Continue the transcript below about the author's book that sold only 1,400 copies, starting right after its final sentence.

* start Selection *

At one point, it hit the most read article, even above their Trump coverage.
But that didn't really do anything to generate book sales. And And my book was an absolute flop.
(05:18):
To date, it has sold 1,400 copies. So you can imagine my disappointment as someone
running, leading a community of 40,000 women and working myself to the bone
running that organization.
I worked seven days a week. I was constantly being drawn into fights on the
internet that I was like the room.
I had to like moderate these arguments. I was just like working so tirelessly
(05:40):
and so selflessly. And none of those people bought my book.
So after that experience, I learned my lesson and I was like,
I have to learn book marketing.
I didn't know if my next book would ever sell after that experience.
Like after having those low sales numbers, my agent had to resurrect my career from the dead.

* end Selection *
* start Data excerpts *

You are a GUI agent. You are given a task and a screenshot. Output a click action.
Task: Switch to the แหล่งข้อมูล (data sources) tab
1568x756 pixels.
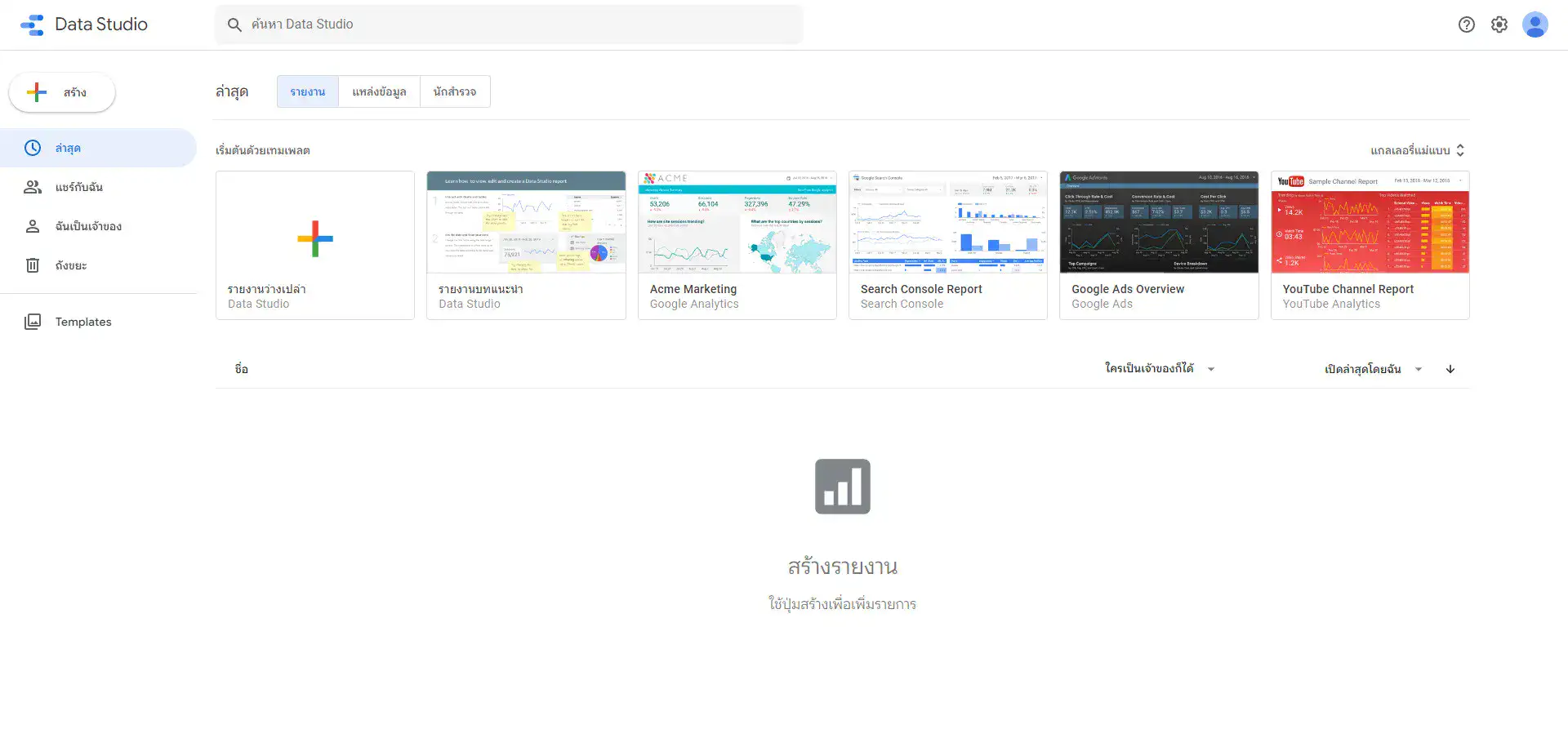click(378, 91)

* end Data excerpts *
* start Data excerpts *

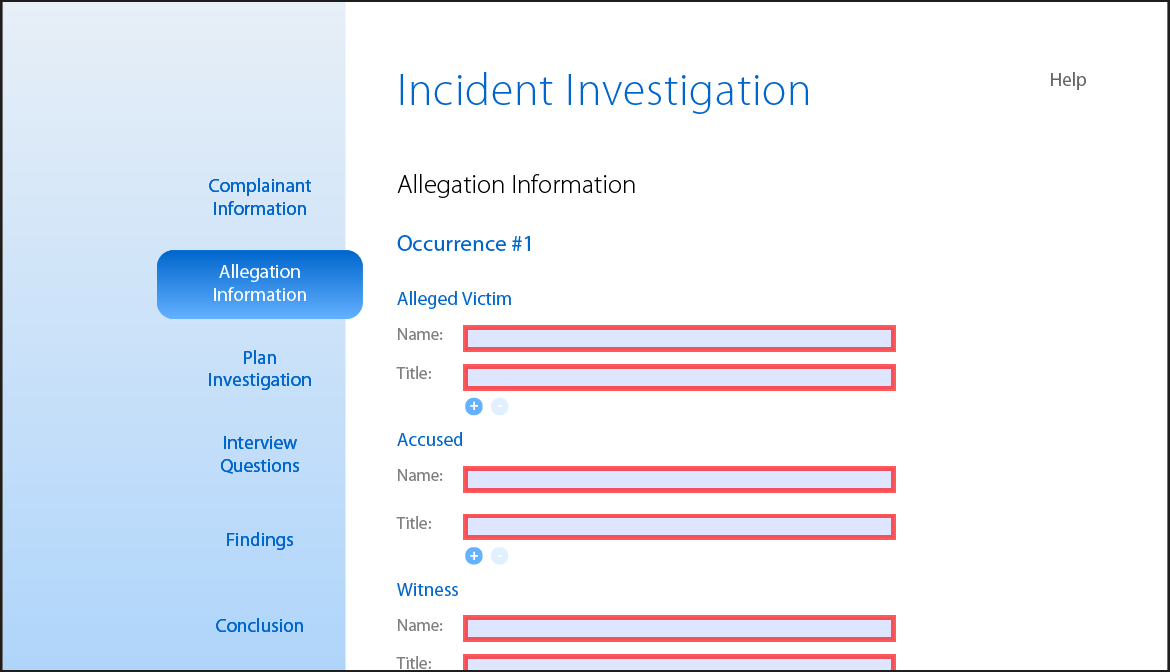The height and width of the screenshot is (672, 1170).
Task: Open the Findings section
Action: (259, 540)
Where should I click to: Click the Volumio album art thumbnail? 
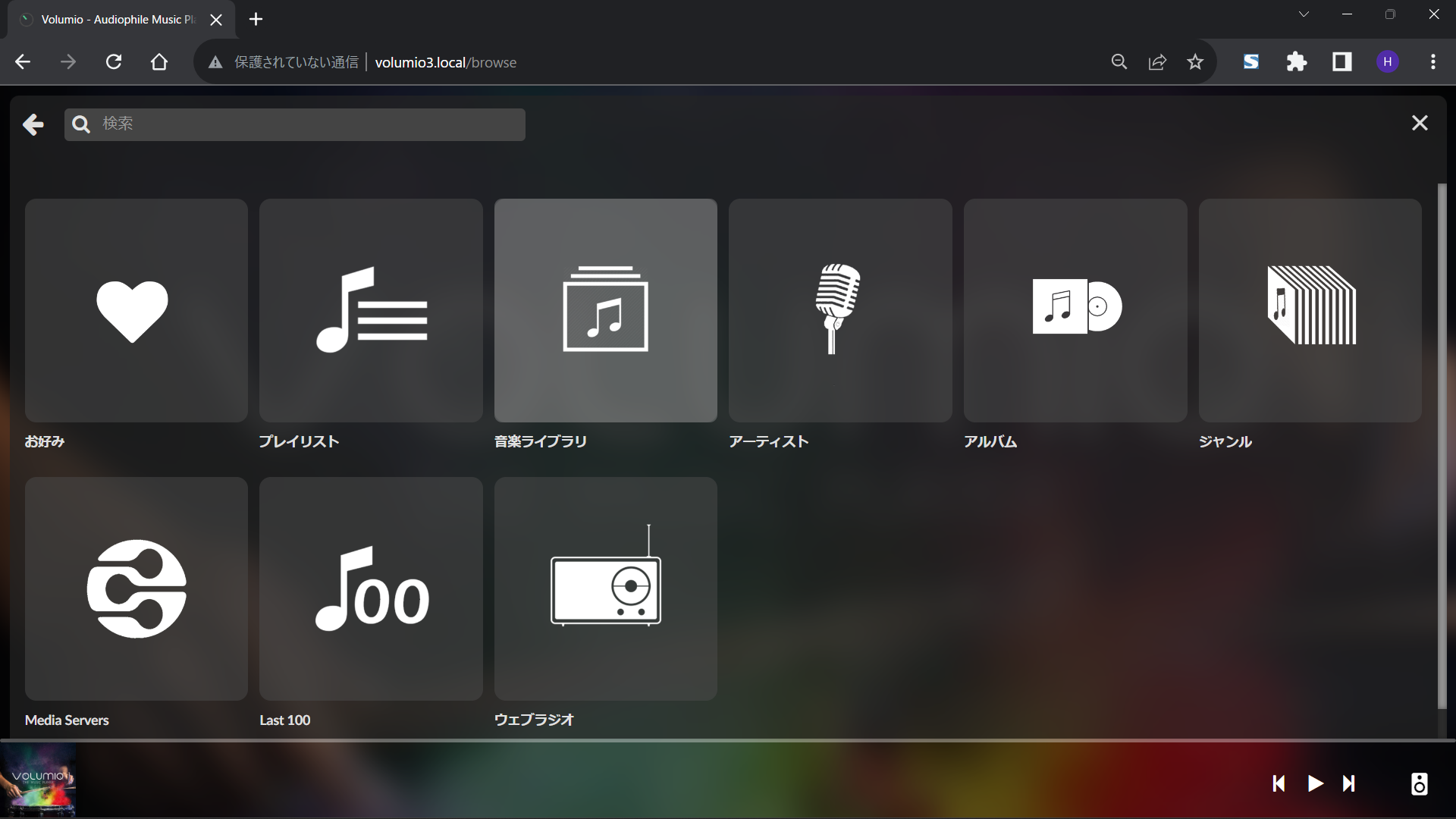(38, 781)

* end Data excerpts *

| Response |
And she did. She sold my next book, which was my novel, Self-Care,
(06:02):
which has been my bestselling book to date.
Not a bestseller, but compared to my other books, it's a personal bestseller.
And I hired a marketing consultant 11 months before the book came out.
I worked so hard on the marketing for that book.
So I really learned a lesson from the experience with Land of Enchantment.
And self-care was a completely different beast.
It sold more copies in the first week than Land of Enchantment sold in its lifetime.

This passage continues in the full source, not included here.